Archive | November 2011

Lessons From The Desert Part 2 (Importance of Friendship)


“Friendship is unnecessary, like philosophy, like art… It has no survival value; rather it is one of those things that give value to survival.” ~ C.S. Lewis

The moment I read the above quote, I knew this would be the opening quote for this blog. As I prepare for my journey out of the desert, I reflect on all the lessons I have learned while stuck there and one of the most important ones is just what friendship and companionship mean to me.

Jesus is the epitome of a true friend for as John 15:13 says “there is no greater love than to lay down one’s life for one’s friends” and lay down His life He did just for me. I did not have a true appreciation for friends until I started university, far away from my family and all that was familiar to me. I quickly learned that if I was going to survive I needed to surround myself with people with the traits I admired and that I wanted to grow within me. I was blessed enough to meet my group of friends within my first month in university and today, nearly eight years later, I am still very close with a many of them. These wonderful women really shaped not only the woman, but the friend I am today.

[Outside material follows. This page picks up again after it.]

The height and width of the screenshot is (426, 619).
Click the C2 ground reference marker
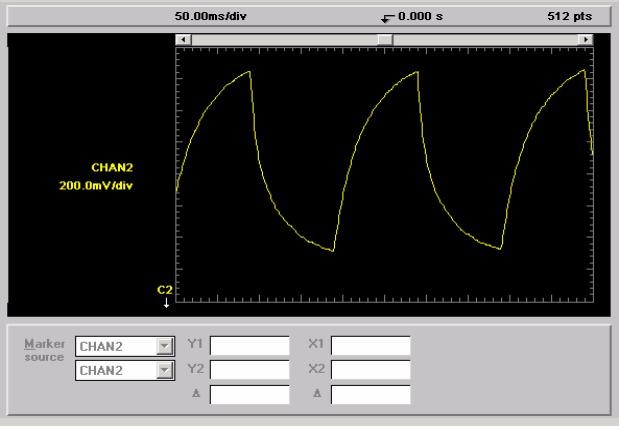(x=166, y=295)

I can still remember looking at my one friend and thinking, “how can she be so giving, so loving and so supportive?” She just seemed to be living John 15:13 as she loved, gave and supported even when she had better things to do and it seemed that those she was going out on a limb for, including myself, were not deserving. I knew looking at her that she was the kind of friend I wanted to emulate. As I started practicing to give more of myself and care less about what I received in return, I noticed the results because before I knew it I was overwhelmed with love and support and friends who’d drop everything to come to my aid when needed. Given the constant nurturing frienships require, I sometimes wonder how I managed to sustain those friendships throughout university because I was in a pretty serious relationship for pretty much my entire university career. I am sincerely grateful I did because when the chips were down and my world as I knew it shattered, they rallied around and they were there!

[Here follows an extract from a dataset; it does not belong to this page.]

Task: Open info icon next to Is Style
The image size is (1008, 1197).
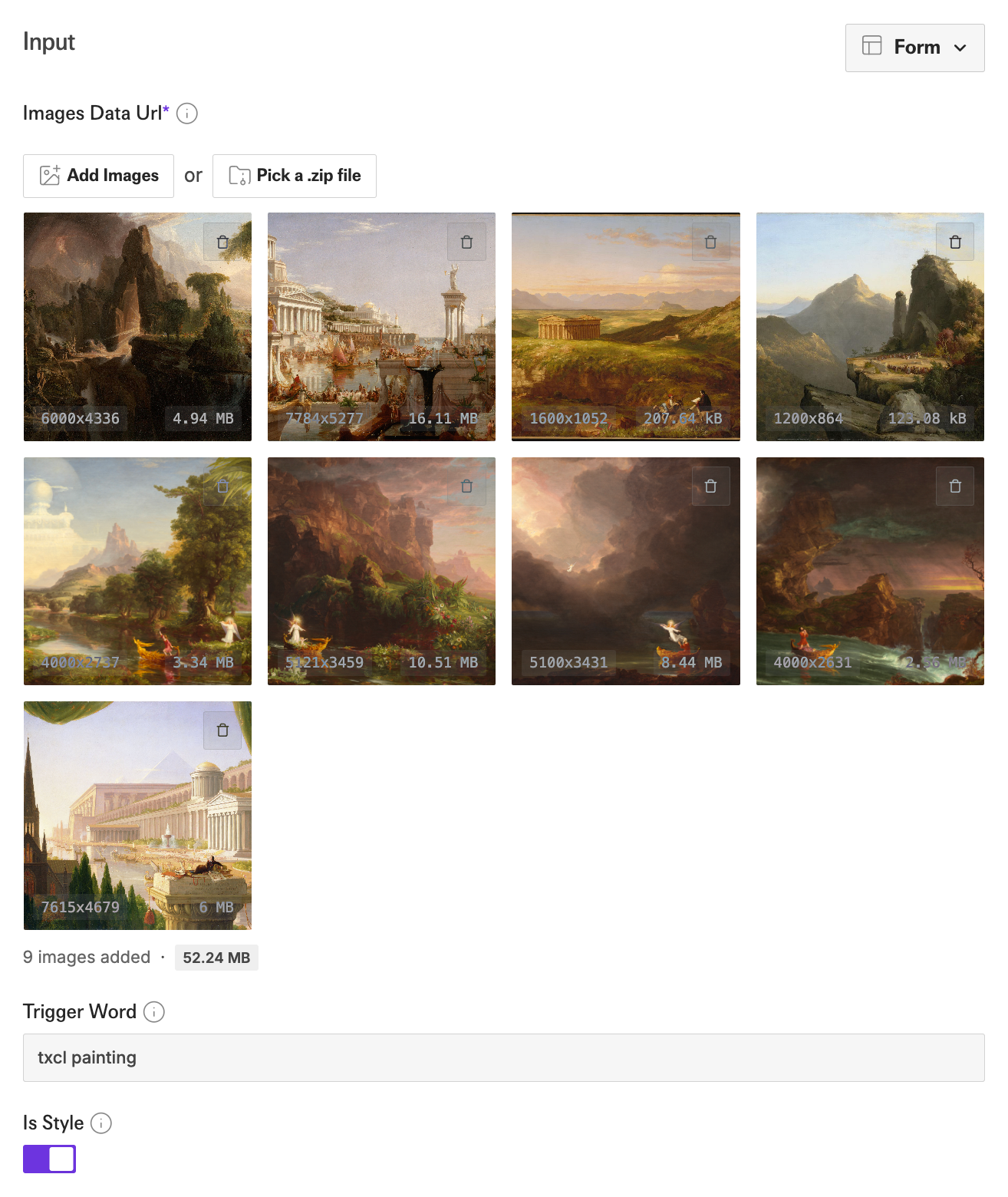Action: coord(101,1123)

The most significant relationship I have built my friend template from is probably the one with my oldest and closest friend. I cannot sneeze without her saying “bless you” from the other side of the world. We were so close in high school even our mothers became friends. Sadly went our separate ways for university and pretty much did not speak or see each other for years. But man, did it hit us with a bang when we started working together a few years later! I do not feel I have developed enough as a writer to do our friendship and how much she means to me justice. I will not even try. By accepting and loving me just as I am with all my imperfections, she has really taught me how to just be me. She is truly my anchor and always pulls me back when calamity tosses me out of control. Never with grand gestures, never making me feel like I am stupid for not seeing it sooner but rather with the utmost gentleness, love and care. I once read in Rick Warren’s ‘The Purpose Driven Life’ that the most precious gift we can ever give is time. My best friend continues to give me the very best of herself, never demanding anything from me in return and it is from her than I have learned what a blessing it is to be loved unconditionally.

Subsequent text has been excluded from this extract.